**What this task involves**
Report every line of the records below that includes the string "will".

#####

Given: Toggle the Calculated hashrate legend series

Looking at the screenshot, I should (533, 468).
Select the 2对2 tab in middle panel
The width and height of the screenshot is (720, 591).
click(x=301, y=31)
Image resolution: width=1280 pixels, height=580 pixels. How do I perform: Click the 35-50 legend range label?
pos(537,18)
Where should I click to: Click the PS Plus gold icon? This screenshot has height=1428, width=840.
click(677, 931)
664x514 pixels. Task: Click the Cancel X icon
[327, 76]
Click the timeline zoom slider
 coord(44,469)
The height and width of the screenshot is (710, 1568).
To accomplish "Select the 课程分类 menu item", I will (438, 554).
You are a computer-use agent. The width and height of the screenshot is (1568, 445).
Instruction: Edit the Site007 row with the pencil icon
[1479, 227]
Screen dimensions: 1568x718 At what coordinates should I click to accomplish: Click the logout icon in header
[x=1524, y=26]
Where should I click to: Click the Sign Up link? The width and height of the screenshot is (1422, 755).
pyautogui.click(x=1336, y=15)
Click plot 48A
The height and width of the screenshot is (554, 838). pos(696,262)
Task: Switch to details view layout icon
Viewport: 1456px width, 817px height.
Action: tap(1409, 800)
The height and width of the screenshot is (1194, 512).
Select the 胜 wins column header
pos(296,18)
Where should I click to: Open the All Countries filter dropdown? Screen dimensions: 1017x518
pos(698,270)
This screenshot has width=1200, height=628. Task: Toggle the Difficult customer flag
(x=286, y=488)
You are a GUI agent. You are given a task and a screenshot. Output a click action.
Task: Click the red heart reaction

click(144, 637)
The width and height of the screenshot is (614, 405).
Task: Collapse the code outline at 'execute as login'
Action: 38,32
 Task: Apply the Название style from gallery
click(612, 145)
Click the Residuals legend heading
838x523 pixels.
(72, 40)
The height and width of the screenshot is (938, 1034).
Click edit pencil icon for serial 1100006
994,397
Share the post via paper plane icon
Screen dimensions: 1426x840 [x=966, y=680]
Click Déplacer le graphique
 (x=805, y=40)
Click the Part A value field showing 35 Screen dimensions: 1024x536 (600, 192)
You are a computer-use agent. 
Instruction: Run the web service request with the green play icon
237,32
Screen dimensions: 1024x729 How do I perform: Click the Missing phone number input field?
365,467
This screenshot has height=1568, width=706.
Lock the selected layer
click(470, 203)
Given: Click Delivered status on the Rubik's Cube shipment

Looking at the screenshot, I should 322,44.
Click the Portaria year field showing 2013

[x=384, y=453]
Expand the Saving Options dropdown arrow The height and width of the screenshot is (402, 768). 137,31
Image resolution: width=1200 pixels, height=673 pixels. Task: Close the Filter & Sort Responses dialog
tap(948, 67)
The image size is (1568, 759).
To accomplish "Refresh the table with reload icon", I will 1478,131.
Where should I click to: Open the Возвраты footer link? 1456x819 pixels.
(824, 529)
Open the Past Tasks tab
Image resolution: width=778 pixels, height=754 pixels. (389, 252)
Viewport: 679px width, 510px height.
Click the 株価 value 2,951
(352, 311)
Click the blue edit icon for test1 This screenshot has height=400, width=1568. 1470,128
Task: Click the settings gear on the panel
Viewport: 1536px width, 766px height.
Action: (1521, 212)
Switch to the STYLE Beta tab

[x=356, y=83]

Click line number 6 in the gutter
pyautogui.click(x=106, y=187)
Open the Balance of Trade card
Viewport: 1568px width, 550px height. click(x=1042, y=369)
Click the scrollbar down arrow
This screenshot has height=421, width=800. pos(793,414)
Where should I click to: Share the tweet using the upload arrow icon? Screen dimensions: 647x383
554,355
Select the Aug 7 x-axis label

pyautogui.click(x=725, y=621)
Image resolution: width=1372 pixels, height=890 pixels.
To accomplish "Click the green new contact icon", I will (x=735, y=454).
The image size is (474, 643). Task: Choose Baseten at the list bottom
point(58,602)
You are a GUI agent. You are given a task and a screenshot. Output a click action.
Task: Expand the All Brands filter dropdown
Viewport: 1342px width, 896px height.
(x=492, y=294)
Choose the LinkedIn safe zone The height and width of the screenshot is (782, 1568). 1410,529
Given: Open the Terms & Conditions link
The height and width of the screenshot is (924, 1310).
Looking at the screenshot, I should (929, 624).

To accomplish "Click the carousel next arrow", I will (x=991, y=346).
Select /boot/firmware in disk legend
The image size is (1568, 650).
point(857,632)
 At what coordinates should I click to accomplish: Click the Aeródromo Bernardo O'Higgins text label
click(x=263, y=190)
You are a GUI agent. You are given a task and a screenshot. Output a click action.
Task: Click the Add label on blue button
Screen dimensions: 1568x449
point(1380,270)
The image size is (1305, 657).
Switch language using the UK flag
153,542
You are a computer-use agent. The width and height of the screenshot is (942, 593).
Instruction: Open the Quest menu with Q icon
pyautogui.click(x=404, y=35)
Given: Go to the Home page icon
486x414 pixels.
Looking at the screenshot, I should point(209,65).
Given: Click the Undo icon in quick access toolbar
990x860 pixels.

#####

**Response**
To accomplish "Select the 课程分类 menu item", I will (438, 554).
To accomplish "Refresh the table with reload icon", I will 1478,131.
To accomplish "Click the green new contact icon", I will (x=735, y=454).
To accomplish "Click the carousel next arrow", I will (x=991, y=346).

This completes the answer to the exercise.